WHAT THIS EXERCISE ASKS:
**1)** Answer these questions using the transcript about guilt and shame below.
(a) What has the world tried to do with guilt and shame?
(b) What item is used as the example of something stolen?
(c) What does the speaker say lies at the root of guilt?
**2)** From the transcript about guilt and shame below, quote the text starting with "It’s actually going, I" and going on through "handled this wrong.".

#### PROVIDED PASSAGE

And the thing that is different about God as a heavenly parent versus human appearances, his correction is always in the right proportions, in the right ways, and for the right things. As human beings, you and I can sometimes, if we’re already pretty tense and then a small thing happens, we can sometimes let go of a very large correction to a very small infraction. But I think one of the things that the world has tried to do is say guilt is painful. Shame is painful. So what we should do is we should get rid of all guilt and shame. And so their approach has been to say there isn’t anything wrong.
There isn’t anything that is shameful. Go and do and feel free of guilt and shame. But that’s a very problematic thing because at the same time, the world says there should be no guilt and shame. They also think that there should be justice, that if you steal my stereo, that you should have to give it back to me, that you’re wrong for doing that.
So it’s important to have clarity on what we’re trying to get rid of here. That makes a great deal of sense. And so now that we’ve got a good view of what shame looks like and what shame plays on, I can understand why it’s destructive. You know, can I make even this assertion, too?
It sounds to me that shame plays to lies. At the root of shame, there is a lie that is believed. At the root of guilt, there is a true account of what has happened. Is that a fair distinction? That’s wonderful, Matt. And I think that what God wants with his correction, part of confession, because that’s a first response when we’ve done something wrong, is it’s actually agreeing with God.
It’s actually going, I did it. I’m the man. I am the one that was responsible for this particular thing. And agreeing with the person that perhaps you’ve sinned against. That’s correct. As well, right? There’s agreement on lots of different places. That’s right. That’s right. And so for example, it is being able to say, I handled this wrong.

########
#### SOURCE EXCERPT

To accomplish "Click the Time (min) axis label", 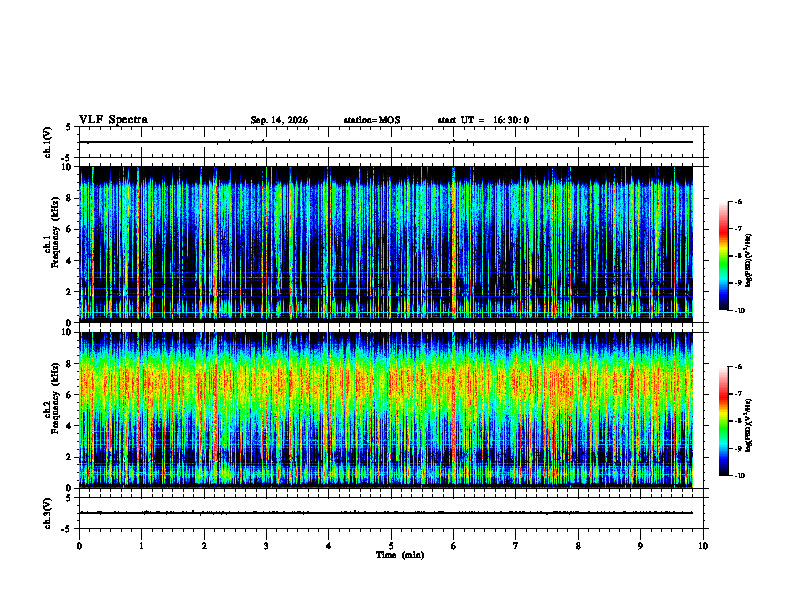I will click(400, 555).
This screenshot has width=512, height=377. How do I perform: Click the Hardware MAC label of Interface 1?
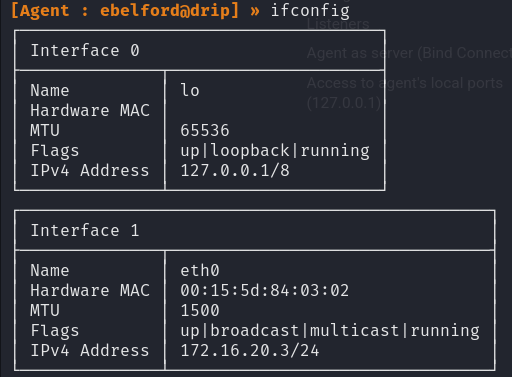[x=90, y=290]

########

RESPONSE LIST:
**1)**
(a) Get rid of all guilt and shame by saying there isn't anything wrong.
(b) A stereo.
(c) A true account of what has happened.

**2)**
It’s actually going, I did it. I’m the man. I am the one that was responsible for this particular thing. And agreeing with the person that perhaps you’ve sinned against. That’s correct. As well, right? There’s agreement on lots of different places. That’s right. That’s right. And so for example, it is being able to say, I handled this wrong.